Heemskerk shook his head sadly. And Van Artevelde had promised to come back triumphant, with a broom at his masthead!

It was a high thin whine borne on the wind, carrying even through the walls of his spacehelmet, that attracted Heemskerk's attention and caused him to pause with his foot on the ramp. Around him, the rocket mechanics were staring up at the sky, trying to pinpoint the noise.

Heemskerk looked westward. At first he could see nothing, then there was a moving dot above the mountain, against the indigo umbrella of clouds. It grew, it swooped, it approached and became a strange little flying disc with two people standing on it and something sticking up from its deck in front of them.

A broom?

No. The platform hovered and began to settle nearby, and there was Van Artevelde leaning over its rail and fiddling frantically with whatever it was that stuck up on it—a weird, angled contraption of pipes and belts topped by a whirring blade. A boy stood at his shoulder and tried to help him. As the platform descended to a few meters above ground, the Dutchman slashed at the contraption, the cut ends of belts whipped out wildly and the platform slid to the ground with a rush. It hit with a clatter and its two passengers tumbled prone to the ground.

"Jan!" boomed Heemskerk, forcing his voice through the helmet diaphragm and rushing over to his friend. "I was afraid you were lost!"

Jan struggled to his feet and leaned down to help the boy up.

"Here's your patient, Pieter," he said. "Hope you have a spacesuit in his size."

"I can find one. And we'll have to hurry for blastoff. But, first, what happened? Even that damned thing ought to get here from Rathole faster than that."

"Had no fuel," replied Jan briefly. "My engines were all right, but I had no power to run them. So I had to pull the engines and rig up a power source."

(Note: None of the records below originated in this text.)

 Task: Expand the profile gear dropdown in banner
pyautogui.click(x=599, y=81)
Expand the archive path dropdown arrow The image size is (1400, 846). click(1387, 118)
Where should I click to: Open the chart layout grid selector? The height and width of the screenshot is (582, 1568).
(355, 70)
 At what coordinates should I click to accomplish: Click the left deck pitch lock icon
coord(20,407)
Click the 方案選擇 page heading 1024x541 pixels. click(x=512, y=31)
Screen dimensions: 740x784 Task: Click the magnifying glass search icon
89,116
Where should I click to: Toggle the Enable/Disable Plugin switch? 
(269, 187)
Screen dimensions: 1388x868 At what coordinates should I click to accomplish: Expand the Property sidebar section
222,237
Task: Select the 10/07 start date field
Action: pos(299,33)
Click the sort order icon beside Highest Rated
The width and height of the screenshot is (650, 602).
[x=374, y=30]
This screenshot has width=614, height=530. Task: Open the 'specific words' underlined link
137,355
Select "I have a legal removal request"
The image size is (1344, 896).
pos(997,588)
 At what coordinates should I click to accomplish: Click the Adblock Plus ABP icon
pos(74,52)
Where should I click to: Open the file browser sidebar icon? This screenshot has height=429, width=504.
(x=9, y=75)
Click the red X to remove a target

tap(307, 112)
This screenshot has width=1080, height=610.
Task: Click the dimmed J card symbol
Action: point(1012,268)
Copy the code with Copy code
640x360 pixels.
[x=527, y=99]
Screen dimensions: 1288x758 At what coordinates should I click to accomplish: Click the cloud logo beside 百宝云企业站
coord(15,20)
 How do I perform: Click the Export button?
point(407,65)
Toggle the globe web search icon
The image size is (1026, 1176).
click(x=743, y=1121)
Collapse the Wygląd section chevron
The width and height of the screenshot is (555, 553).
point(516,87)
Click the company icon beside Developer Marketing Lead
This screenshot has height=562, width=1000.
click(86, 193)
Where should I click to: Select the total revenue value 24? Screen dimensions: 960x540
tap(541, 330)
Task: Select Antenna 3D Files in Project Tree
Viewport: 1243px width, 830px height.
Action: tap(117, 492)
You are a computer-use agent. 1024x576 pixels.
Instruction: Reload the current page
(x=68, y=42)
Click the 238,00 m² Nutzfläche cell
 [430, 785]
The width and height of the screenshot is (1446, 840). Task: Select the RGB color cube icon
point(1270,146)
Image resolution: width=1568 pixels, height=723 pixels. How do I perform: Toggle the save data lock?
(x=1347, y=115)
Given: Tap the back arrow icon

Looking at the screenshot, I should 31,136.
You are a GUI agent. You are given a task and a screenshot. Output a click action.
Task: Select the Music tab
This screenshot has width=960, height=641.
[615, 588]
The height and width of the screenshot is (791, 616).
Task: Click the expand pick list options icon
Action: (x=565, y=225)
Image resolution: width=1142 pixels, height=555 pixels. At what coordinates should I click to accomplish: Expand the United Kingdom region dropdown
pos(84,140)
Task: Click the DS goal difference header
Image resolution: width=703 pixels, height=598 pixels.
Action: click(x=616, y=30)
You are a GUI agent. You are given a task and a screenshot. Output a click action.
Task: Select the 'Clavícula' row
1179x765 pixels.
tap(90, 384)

Heemskerk stared at the platform. On its railing was rigged a tripod of battered metal pipes, atop which a big four-blade propeller spun slowly in what wind was left after it came over the western mountain. Over the edges of the platform, running from the two propellers in its base, hung a series of tattered transmission belts.

"Power source?" repeated Heemskerk. "That?"

"Certainly," replied Jan with dignity. "The power source any good Dutchman turns to in an emergency: a windmill!"